Every record must be reproduced exactly. Leave none out.

*****

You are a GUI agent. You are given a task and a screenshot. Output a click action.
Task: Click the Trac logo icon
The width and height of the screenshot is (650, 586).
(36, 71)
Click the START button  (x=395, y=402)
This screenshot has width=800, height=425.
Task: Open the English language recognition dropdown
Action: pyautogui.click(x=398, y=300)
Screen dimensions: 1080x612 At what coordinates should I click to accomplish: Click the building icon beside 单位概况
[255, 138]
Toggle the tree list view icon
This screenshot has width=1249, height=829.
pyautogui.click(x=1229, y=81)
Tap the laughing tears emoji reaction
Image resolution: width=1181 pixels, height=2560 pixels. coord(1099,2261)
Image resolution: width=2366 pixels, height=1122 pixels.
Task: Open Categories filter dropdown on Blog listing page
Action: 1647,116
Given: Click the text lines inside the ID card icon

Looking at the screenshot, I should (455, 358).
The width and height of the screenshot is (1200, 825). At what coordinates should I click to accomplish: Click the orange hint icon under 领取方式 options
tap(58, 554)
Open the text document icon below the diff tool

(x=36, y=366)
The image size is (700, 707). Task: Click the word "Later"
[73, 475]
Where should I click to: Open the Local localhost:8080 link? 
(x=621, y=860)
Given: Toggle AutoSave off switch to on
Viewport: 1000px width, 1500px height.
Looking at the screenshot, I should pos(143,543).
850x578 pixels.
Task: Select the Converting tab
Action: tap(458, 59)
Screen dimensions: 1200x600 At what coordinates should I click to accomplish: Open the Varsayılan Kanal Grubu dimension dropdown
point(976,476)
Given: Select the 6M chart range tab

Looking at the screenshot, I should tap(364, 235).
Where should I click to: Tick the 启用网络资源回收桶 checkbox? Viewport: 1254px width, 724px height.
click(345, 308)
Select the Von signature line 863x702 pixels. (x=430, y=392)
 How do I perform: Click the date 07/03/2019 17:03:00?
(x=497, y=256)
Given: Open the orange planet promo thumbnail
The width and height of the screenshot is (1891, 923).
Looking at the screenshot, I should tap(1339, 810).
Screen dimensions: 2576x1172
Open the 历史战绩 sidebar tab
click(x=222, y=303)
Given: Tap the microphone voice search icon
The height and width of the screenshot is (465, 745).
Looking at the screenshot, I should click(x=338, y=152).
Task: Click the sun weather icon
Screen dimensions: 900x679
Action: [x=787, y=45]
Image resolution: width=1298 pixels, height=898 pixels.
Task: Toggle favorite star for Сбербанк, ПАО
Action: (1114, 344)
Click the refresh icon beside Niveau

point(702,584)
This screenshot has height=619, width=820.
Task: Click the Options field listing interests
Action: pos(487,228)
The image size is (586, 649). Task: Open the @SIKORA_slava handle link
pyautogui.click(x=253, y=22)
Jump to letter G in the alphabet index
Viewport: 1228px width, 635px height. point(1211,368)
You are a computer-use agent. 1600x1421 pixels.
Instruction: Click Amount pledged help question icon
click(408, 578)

*****

### Output of the task
You are a GUI agent. You are given a task and a screenshot. Output a click action.
Task: Click the Trac logo icon
The width and height of the screenshot is (650, 586).
(36, 71)
Click the START button  (x=395, y=402)
This screenshot has width=800, height=425.
Task: Open the English language recognition dropdown
Action: pyautogui.click(x=398, y=300)
Screen dimensions: 1080x612 At what coordinates should I click to accomplish: Click the building icon beside 单位概况
[255, 138]
Toggle the tree list view icon
This screenshot has width=1249, height=829.
pyautogui.click(x=1229, y=81)
Tap the laughing tears emoji reaction
Image resolution: width=1181 pixels, height=2560 pixels. coord(1099,2261)
Image resolution: width=2366 pixels, height=1122 pixels.
Task: Open Categories filter dropdown on Blog listing page
Action: 1647,116
Given: Click the text lines inside the ID card icon

Looking at the screenshot, I should (455, 358).
The width and height of the screenshot is (1200, 825). At what coordinates should I click to accomplish: Click the orange hint icon under 领取方式 options
tap(58, 554)
Open the text document icon below the diff tool

(x=36, y=366)
The image size is (700, 707). Task: Click the word "Later"
[73, 475]
Where should I click to: Open the Local localhost:8080 link? 
(x=621, y=860)
Given: Toggle AutoSave off switch to on
Viewport: 1000px width, 1500px height.
Looking at the screenshot, I should pos(143,543).
850x578 pixels.
Task: Select the Converting tab
Action: tap(458, 59)
Screen dimensions: 1200x600 At what coordinates should I click to accomplish: Open the Varsayılan Kanal Grubu dimension dropdown
point(976,476)
Given: Select the 6M chart range tab

Looking at the screenshot, I should tap(364, 235).
Where should I click to: Tick the 启用网络资源回收桶 checkbox? Viewport: 1254px width, 724px height.
click(345, 308)
Select the Von signature line 863x702 pixels. (x=430, y=392)
 How do I perform: Click the date 07/03/2019 17:03:00?
(x=497, y=256)
Given: Open the orange planet promo thumbnail
The width and height of the screenshot is (1891, 923).
Looking at the screenshot, I should tap(1339, 810).
Screen dimensions: 2576x1172
Open the 历史战绩 sidebar tab
click(x=222, y=303)
Given: Tap the microphone voice search icon
The height and width of the screenshot is (465, 745).
Looking at the screenshot, I should click(x=338, y=152).
Task: Click the sun weather icon
Screen dimensions: 900x679
Action: [x=787, y=45]
Image resolution: width=1298 pixels, height=898 pixels.
Task: Toggle favorite star for Сбербанк, ПАО
Action: (1114, 344)
Click the refresh icon beside Niveau

point(702,584)
This screenshot has height=619, width=820.
Task: Click the Options field listing interests
Action: pos(487,228)
The image size is (586, 649). Task: Open the @SIKORA_slava handle link
pyautogui.click(x=253, y=22)
Jump to letter G in the alphabet index
Viewport: 1228px width, 635px height. point(1211,368)
You are a computer-use agent. 1600x1421 pixels.
Instruction: Click Amount pledged help question icon
click(408, 578)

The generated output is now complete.